All that said, I'm not a fan of this technique for many reasons. For starters,
it's so unfair to watch other people buy followers and aggressively followspam
while you play by the rules. But so many people do it, so the pressure on
everyone to achieve these sorts of results is immense. It's vaguely
reminiscent of baseball in the 90s: everyone else is breaking home run
records, so it's easy to be tempted to try steroids. Also, as a casual user of
the site: it's not fun to be followed by so many new accounts that magically
have 10k fake followers and are aggressively followspamming to build up real
followers.

I hope that Twitter cracks down on this unfair practice, and better polices
their system against abuse. In the meantime, just wanted to point out that
this abuse is more than just a hack to buy social proof... it's a marketing
loophole for Twitter spammers as well.

------
paulsilver
This fits in with something I came across last year. A client had been sold on
promoting their site using social media by someone at a web agency they
trusted. I took a look through their followers after having some suspicions
about the advice of the expert about something else. As far as I could tell,
three-quarters of the followers of this company were fake. They only had about
400-500 followers, so nothing like the numbers mentioned in the article, but a
pretty useful amount at the time.

I wasn't sure if the client company were aware most of their followers didn't
really exist. I was trying to work out how we'd broach it with them when we
were dumped off our bit of the project. I couldn't work out what all the fake
followers were for, I presumed at the time it was just to make it look like
the social media guy was doing his job well and it was all going well, when in
reality he was just buying followers in. The idea he was trying to bring in
more natural followers by having a big follower count at least means he could
have been acting more ethically than I thought.

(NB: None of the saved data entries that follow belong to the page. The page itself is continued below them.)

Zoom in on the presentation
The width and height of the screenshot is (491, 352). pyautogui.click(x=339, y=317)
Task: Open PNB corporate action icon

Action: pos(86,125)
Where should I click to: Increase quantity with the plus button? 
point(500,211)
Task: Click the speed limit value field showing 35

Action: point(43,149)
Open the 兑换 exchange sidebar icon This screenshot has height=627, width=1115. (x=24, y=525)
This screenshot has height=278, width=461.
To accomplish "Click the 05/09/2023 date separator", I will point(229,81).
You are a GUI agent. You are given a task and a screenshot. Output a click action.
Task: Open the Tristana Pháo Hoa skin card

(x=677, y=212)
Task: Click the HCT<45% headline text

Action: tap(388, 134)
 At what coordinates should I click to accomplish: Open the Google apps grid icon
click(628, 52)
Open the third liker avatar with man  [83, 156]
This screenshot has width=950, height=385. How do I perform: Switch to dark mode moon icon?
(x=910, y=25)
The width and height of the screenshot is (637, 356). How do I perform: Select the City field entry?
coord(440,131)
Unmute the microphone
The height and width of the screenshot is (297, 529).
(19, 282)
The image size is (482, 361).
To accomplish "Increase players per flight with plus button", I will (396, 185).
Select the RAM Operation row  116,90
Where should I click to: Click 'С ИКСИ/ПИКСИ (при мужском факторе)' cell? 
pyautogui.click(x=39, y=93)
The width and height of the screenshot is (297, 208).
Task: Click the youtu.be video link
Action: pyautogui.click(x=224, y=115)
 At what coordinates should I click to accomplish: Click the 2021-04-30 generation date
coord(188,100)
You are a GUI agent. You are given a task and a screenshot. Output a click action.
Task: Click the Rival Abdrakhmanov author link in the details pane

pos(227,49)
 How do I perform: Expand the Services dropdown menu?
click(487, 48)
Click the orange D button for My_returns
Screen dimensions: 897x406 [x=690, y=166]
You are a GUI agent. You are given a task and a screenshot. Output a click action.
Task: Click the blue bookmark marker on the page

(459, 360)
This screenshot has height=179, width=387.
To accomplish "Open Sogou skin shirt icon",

Given updates in Google over the last couple of years to make social signals
more and more important, it could be a lot of people buying likes, fake
followers and retweets are just trying to influence the rankings of the
company/page mentioned in Google's search results by showing a lot of social
activity about that company.

If this is the case, the abuse will continue and probably get much worse until
either Twitter cracks down on it or Google dial back on how strongly it takes
signals from Twitter. Unfortunately, given how much blog spamming there still
is, even after everyone started using 'nofollow' on comment links, it may not
make much difference to the level of abuse. Lots of people spend time trying
to manipulate Google in ways much of the SEO industry believe don't work any
more.

Given this, it'll be up to Twitter to stop the abuse, and as it makes their
service look busy and popular, they potentially aren't going to be interested
in being too aggressive on blocking fake accounts, unless they're being very
obviously abusive. Personally, I still get plenty of accounts following me
which have just started, then spewed spam links to people for days, and
Twitter hasn't worked on a way to automatically shut them down (although it
seems to happen pretty quickly after I use the Block facility to report them.)
So I can't see that they're going to get around to shutting down harder to
notice fake accounts very quickly either. Not until it becomes a large enough
problem that the mainstream press starts complaining about it.

------
davecap1
I noticed the trend of buying followers a while ago and a couple of weeks ago
I built <http://twitteraudit.com> which simply looks at 5000 followers and
uses a few simple metrics to guess whether a user is real or fake.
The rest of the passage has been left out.